In South Pasadena, in 1900, Vivekananda gave eight lectures. Here, he stayed as a guest in the house of Meade sisters the —Carrie, Helen, and Alice—in Pasadena, his disciples, for 8 weeks. Alice Mead Hansbrough had heard Vivekananda's lecture on 8 December 1900 and was influenced by his Vedantic teachings. He later helped Vivekananda to establish the Vedanta Society at Pasadena and also at Los Angeles. This house has been converted into a "Vivekananda House" as a memorial where the bedroom used by Vivekananda is now a meditation room, the kitchen, the dining room with the table used by him, the parlor where he spoke are all preserved. It also houses the Vedanta Society of South Pasadena.

==Influence==
Vivekananda was invited to be a "Visiting Faculty” of Hindu Studies and the Dharma Civilization Foundation Chair in the University of Southern California.

==Anecdotes==
An anecdote mentioned of Vivekananda's visit to Los Angeles is that after giving an erudite lecture, a devotee saw him eating peanuts and was mesmerized by his simplicity.

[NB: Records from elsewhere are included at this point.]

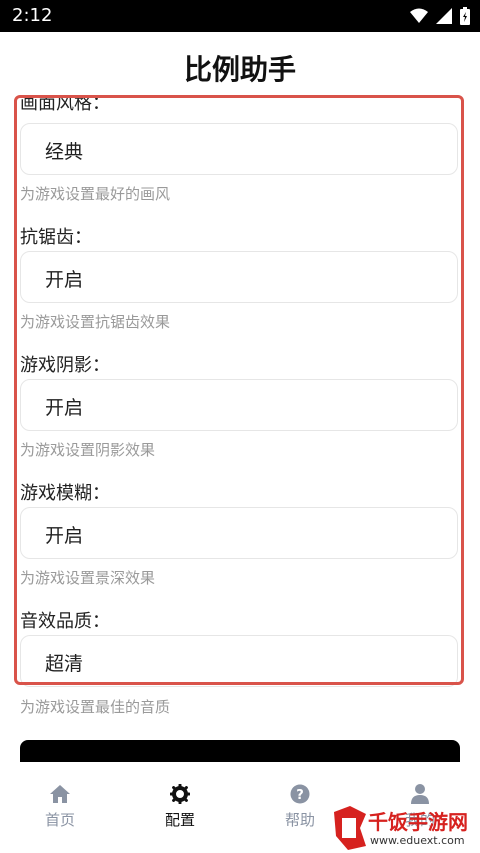 This screenshot has width=480, height=853. What do you see at coordinates (65, 622) in the screenshot?
I see `setting-label: 音效品质：` at bounding box center [65, 622].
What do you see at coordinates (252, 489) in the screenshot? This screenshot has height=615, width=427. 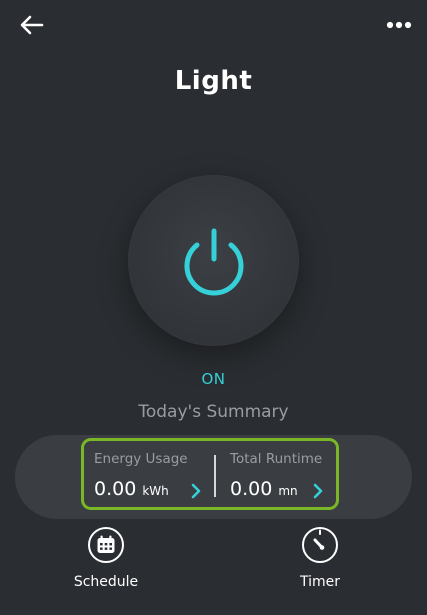 I see `total-runtime-value: 0.00` at bounding box center [252, 489].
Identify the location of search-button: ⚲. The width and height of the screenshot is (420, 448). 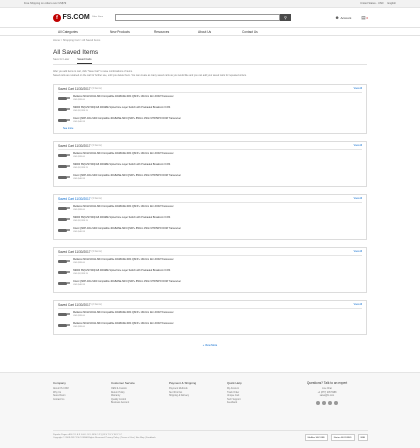
(286, 18).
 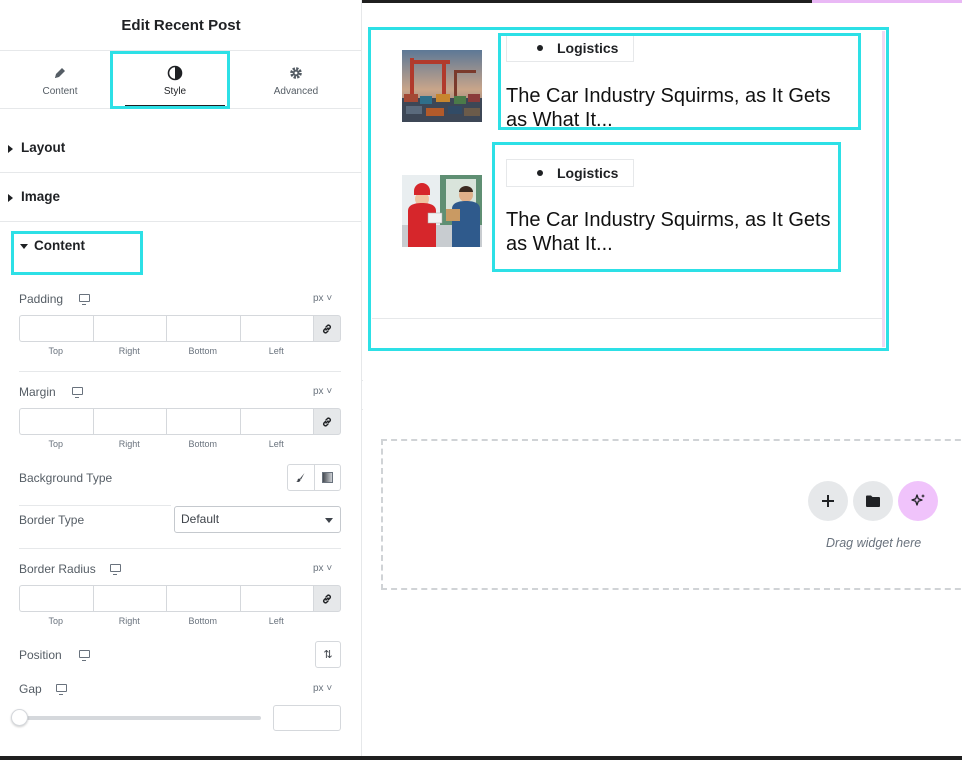 I want to click on active-tab-indicator, so click(x=175, y=106).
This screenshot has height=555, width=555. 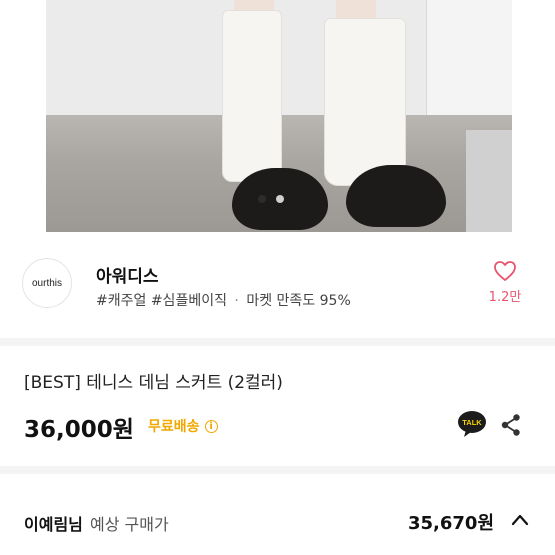 I want to click on talk-icon-label: TALK, so click(x=472, y=422).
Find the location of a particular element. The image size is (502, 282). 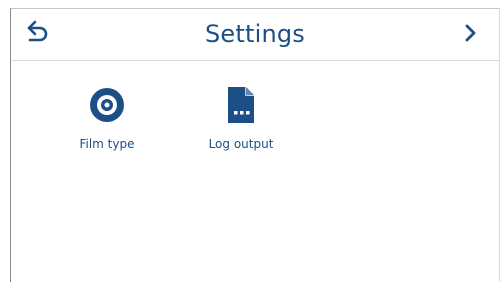

chevron-right-icon is located at coordinates (471, 35).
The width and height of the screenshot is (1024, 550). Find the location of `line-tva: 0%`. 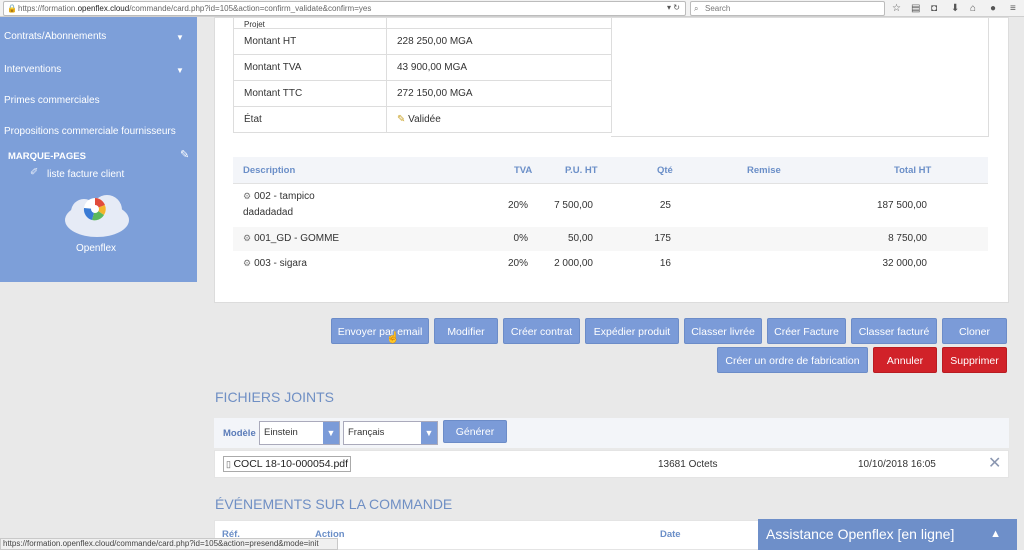

line-tva: 0% is located at coordinates (520, 238).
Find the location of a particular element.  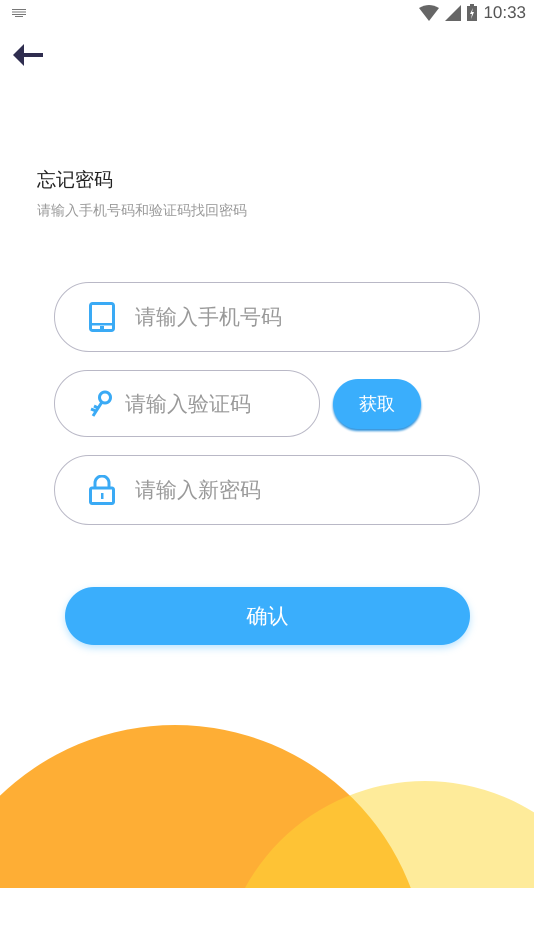

input-field: 请输入验证码 is located at coordinates (187, 404).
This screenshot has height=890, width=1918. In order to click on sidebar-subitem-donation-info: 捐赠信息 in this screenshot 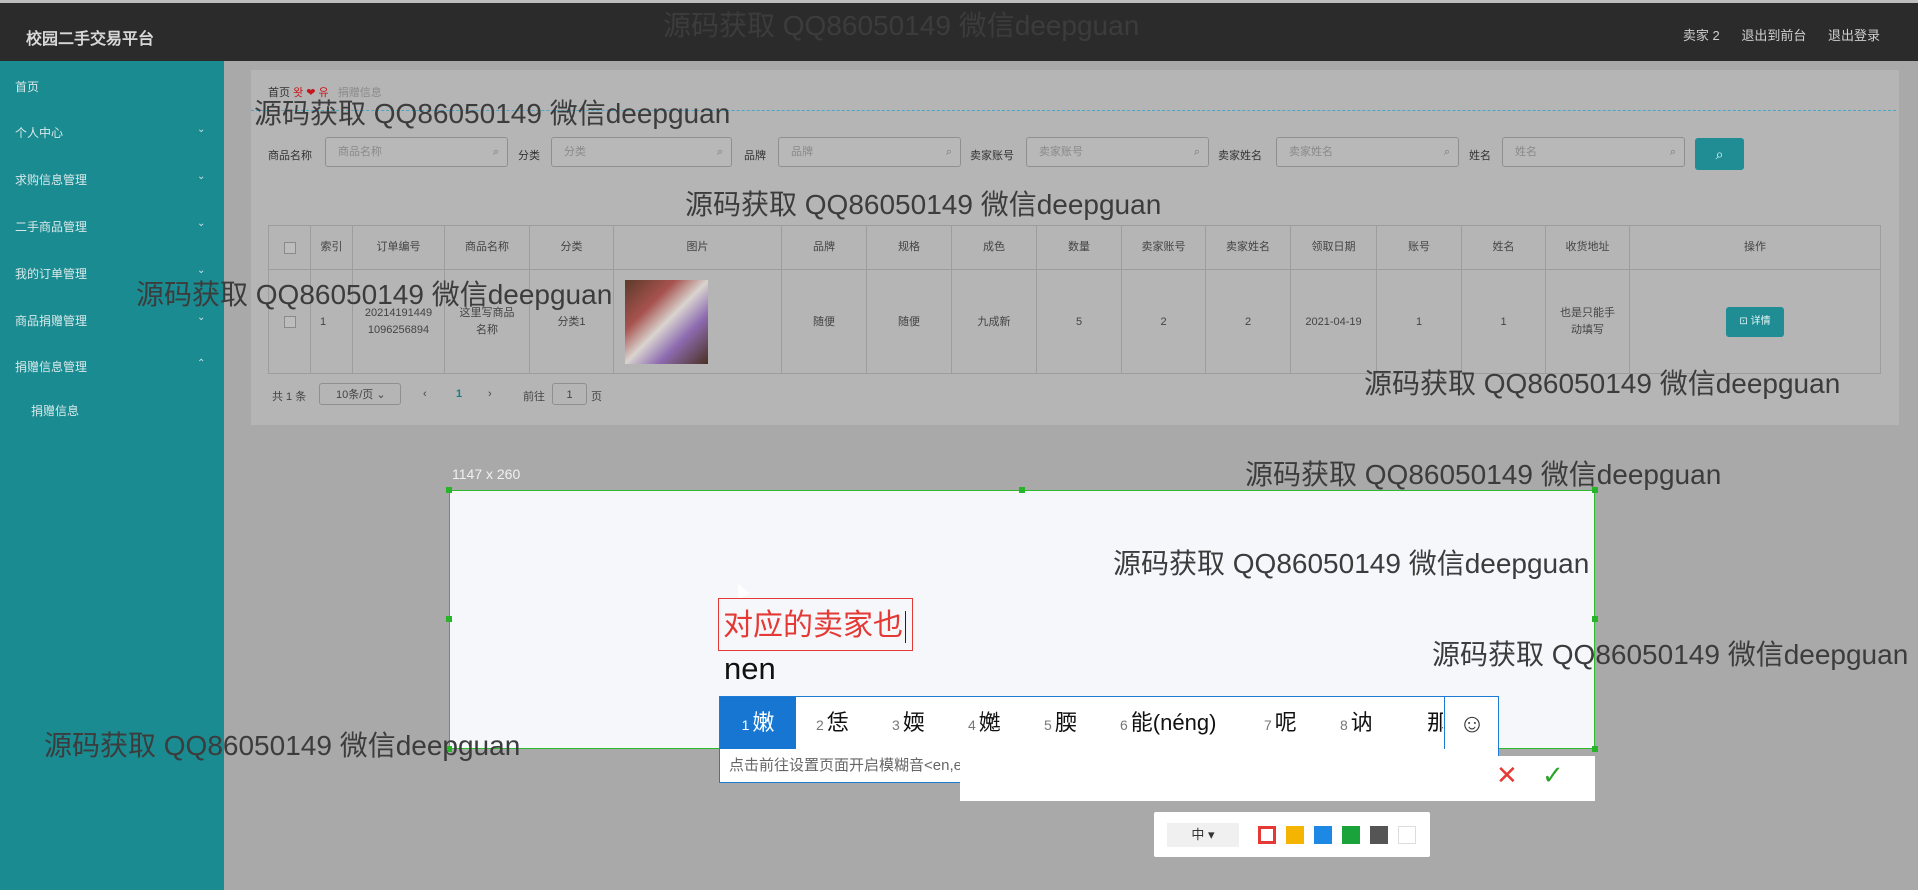, I will do `click(55, 410)`.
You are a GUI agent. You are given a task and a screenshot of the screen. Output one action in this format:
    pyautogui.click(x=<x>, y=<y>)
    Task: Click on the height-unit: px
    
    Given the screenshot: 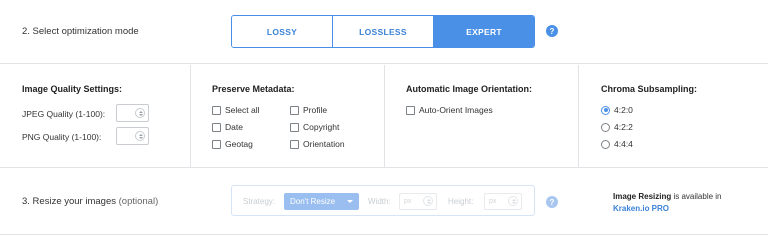 What is the action you would take?
    pyautogui.click(x=493, y=202)
    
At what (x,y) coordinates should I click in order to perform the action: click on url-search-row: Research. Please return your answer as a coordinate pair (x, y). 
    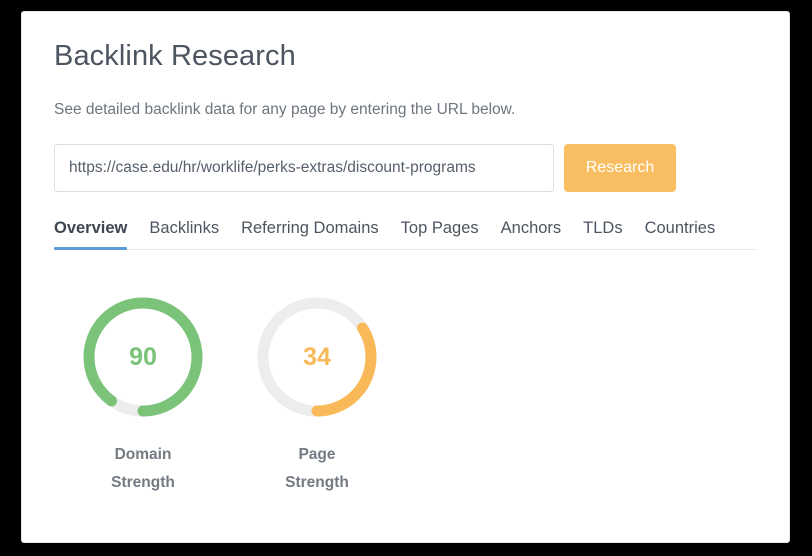
    Looking at the image, I should click on (406, 168).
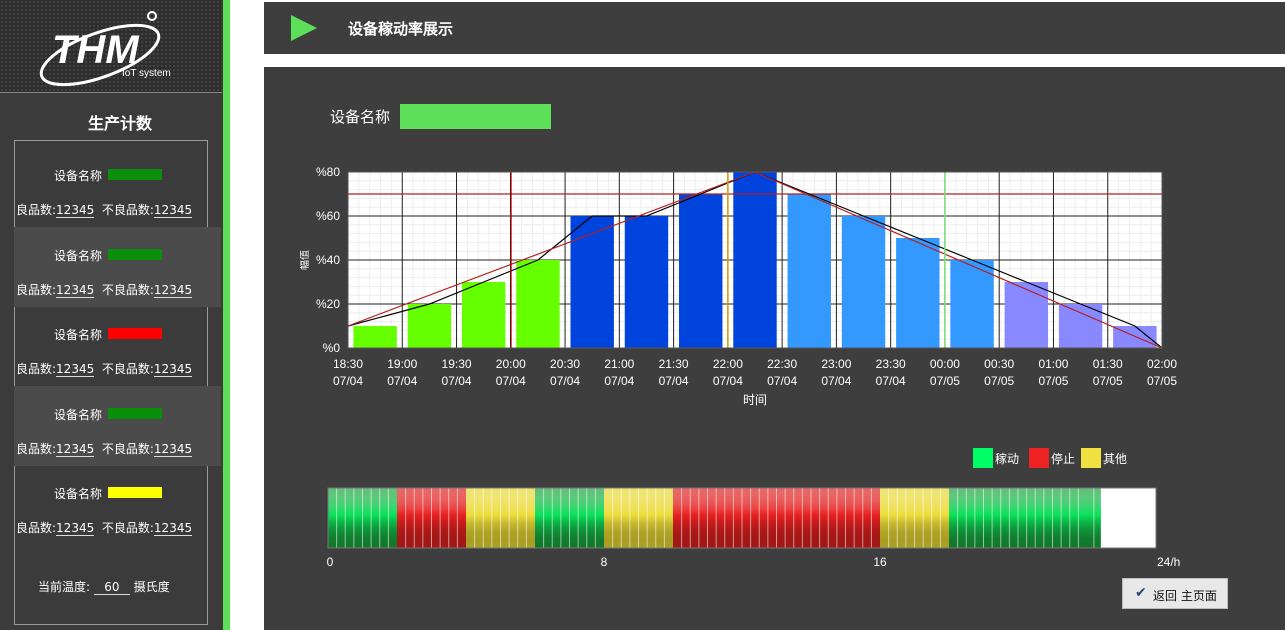 This screenshot has width=1285, height=630. I want to click on temperature-label: 当前温度:, so click(64, 587).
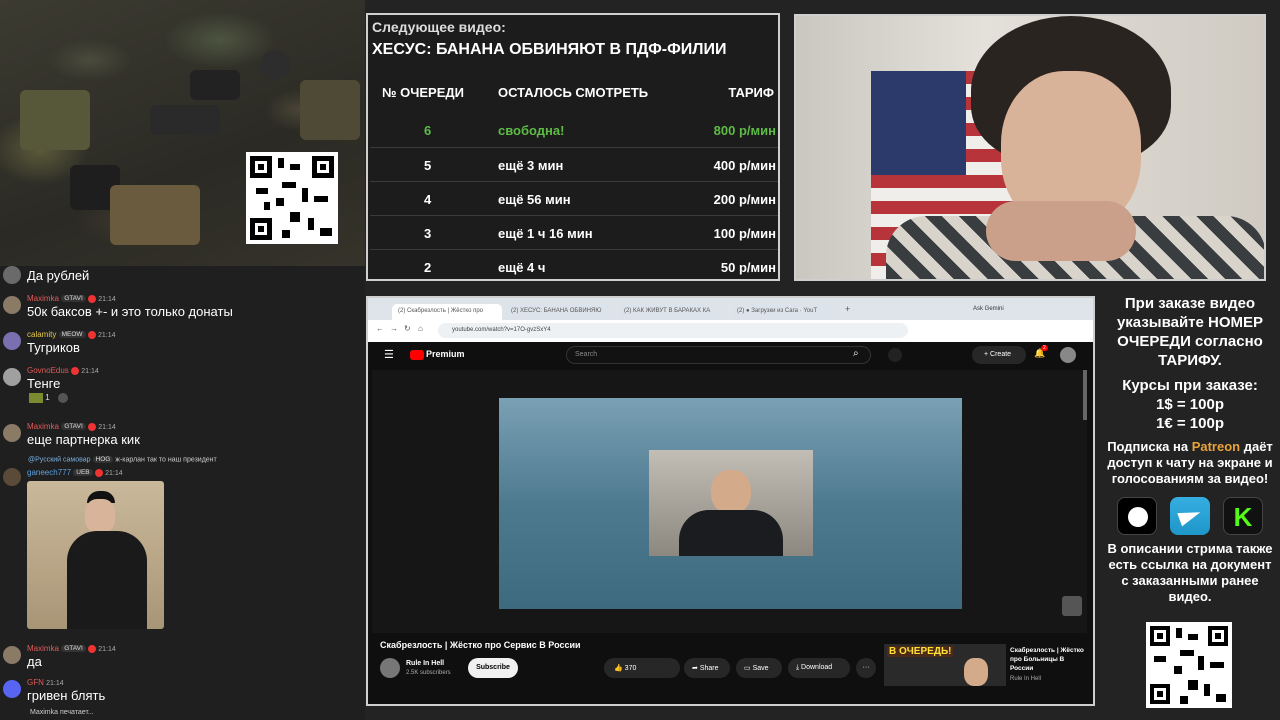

In northern California while cooking his meal for dinner, he concurrently delivered a lecture on philosophy, and in particular gave a verbatim narration of the eighteenth chapter of the Bhagavat Gita, which was one of his memorable talks.

Another anecdote mentioned is about Vivekananda's regular habit of not eating any meal before delivering his lectures, as he had noted that a lecture delivered on an empty stomach improved clarity of presentation. However, one exception was of him eating dates for dessert during a dinner hosted by Mrs Steele and delivering a lecture after dinner. The lecture delivered by him after eating dates was considered a “scintillating oratory”.